Dataset entries:
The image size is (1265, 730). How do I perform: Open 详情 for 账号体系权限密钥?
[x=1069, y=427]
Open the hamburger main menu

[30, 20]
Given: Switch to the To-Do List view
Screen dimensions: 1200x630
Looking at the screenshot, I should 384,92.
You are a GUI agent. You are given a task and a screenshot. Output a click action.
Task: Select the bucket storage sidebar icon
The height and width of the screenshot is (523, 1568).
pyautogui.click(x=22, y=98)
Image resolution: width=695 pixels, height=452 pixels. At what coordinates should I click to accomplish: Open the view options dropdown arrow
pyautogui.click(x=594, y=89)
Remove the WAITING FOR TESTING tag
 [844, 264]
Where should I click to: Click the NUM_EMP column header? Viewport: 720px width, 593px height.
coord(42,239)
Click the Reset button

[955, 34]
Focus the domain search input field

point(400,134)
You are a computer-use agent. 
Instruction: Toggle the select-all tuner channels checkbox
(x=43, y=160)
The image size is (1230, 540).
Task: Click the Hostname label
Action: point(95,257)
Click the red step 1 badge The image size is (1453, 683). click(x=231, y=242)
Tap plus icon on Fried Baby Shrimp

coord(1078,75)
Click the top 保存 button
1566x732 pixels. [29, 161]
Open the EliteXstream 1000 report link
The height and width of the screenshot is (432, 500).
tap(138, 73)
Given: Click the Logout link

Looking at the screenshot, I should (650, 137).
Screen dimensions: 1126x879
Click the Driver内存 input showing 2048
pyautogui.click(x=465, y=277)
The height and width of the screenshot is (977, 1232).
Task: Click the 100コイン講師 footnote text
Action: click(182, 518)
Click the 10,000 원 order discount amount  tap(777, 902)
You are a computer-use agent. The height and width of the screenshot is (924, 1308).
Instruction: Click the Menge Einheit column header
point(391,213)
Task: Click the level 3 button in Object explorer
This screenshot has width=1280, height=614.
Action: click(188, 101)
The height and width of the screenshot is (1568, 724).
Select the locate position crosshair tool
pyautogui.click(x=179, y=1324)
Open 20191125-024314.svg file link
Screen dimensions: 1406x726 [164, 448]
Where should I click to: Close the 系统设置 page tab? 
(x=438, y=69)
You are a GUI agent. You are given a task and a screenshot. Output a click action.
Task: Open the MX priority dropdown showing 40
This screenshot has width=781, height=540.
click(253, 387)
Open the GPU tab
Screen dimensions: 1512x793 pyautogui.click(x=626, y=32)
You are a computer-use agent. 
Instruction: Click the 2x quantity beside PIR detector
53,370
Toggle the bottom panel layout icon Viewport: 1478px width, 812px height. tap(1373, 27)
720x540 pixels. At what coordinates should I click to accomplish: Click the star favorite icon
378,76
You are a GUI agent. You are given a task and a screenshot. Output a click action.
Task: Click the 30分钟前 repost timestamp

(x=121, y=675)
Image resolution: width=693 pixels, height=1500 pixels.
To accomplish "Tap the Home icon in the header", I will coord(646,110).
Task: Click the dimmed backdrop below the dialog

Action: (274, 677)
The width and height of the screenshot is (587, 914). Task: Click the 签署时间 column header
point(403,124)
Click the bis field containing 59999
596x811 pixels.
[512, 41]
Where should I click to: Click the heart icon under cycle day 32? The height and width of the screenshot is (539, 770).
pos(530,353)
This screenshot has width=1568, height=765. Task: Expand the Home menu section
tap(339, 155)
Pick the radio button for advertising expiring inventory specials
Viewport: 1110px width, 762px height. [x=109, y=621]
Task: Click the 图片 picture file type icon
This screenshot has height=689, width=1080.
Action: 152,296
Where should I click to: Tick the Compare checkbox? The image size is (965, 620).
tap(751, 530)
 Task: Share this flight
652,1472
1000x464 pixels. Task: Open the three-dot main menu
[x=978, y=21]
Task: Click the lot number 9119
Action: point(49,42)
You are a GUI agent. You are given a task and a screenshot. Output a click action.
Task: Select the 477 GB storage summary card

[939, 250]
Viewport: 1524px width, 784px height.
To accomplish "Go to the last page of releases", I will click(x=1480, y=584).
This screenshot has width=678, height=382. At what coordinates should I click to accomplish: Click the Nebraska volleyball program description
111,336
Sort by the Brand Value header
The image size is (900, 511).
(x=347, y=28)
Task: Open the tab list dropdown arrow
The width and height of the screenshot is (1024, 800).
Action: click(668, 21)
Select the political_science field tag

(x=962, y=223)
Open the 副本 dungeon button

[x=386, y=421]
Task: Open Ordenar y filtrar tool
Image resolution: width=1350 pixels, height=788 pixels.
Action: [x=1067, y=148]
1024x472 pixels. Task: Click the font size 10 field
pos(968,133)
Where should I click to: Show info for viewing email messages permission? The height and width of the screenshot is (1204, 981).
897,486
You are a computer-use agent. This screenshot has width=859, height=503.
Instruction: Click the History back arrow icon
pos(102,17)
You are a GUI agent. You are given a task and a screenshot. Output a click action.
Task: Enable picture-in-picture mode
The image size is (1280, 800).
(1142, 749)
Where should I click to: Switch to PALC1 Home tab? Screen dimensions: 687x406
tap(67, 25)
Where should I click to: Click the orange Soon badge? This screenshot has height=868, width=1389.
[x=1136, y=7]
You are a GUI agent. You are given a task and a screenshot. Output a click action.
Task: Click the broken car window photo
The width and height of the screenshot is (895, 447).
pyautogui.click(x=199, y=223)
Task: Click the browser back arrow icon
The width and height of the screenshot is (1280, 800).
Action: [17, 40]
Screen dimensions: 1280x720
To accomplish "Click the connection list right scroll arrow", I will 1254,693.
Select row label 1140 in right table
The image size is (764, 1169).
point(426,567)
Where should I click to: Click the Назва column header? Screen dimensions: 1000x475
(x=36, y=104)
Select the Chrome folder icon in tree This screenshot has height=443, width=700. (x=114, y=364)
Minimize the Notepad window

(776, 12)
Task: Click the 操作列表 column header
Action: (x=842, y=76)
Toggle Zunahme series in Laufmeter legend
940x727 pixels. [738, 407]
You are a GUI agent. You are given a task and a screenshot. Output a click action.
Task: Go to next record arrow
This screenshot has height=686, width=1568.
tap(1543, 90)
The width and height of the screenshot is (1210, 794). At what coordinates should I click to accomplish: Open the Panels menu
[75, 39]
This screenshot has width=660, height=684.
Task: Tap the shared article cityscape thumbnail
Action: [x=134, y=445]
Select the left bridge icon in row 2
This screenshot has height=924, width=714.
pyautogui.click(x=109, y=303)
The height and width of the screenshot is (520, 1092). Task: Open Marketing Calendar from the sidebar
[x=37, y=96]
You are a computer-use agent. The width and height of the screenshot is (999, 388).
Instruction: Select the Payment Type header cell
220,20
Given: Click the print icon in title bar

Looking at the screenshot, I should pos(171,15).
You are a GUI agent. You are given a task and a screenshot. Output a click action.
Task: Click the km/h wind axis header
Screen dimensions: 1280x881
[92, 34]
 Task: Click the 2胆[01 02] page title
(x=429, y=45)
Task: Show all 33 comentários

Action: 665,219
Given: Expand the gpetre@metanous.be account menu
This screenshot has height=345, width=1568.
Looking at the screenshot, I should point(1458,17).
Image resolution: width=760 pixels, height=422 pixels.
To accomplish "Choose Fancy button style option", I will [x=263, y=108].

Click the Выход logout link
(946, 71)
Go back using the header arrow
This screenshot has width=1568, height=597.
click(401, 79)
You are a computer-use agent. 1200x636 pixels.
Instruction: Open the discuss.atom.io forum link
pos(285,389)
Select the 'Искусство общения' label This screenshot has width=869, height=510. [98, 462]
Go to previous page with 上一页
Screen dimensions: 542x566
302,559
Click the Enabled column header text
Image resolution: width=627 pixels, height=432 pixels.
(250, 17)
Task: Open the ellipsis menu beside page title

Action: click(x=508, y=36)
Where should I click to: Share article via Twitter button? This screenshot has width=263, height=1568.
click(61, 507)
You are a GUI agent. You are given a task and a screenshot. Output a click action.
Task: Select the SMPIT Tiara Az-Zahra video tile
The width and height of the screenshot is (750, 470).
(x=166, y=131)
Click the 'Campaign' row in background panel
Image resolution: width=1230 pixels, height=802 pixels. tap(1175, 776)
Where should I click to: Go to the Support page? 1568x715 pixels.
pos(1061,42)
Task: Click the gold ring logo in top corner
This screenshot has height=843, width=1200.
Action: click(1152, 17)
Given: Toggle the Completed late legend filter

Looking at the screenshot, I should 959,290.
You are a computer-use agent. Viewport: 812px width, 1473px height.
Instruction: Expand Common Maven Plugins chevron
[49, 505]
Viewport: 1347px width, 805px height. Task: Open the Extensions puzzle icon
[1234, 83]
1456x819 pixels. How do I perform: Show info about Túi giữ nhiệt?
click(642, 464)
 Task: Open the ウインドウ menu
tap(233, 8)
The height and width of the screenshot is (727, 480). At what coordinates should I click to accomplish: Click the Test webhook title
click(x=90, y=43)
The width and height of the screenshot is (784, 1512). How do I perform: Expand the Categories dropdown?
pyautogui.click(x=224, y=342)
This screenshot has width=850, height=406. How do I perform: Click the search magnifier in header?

# Exercise
Each line of the records that holds the word "picture" should be copied out.

# Expected answer
Task: Click the 图片 picture file type icon
Task: Enable picture-in-picture mode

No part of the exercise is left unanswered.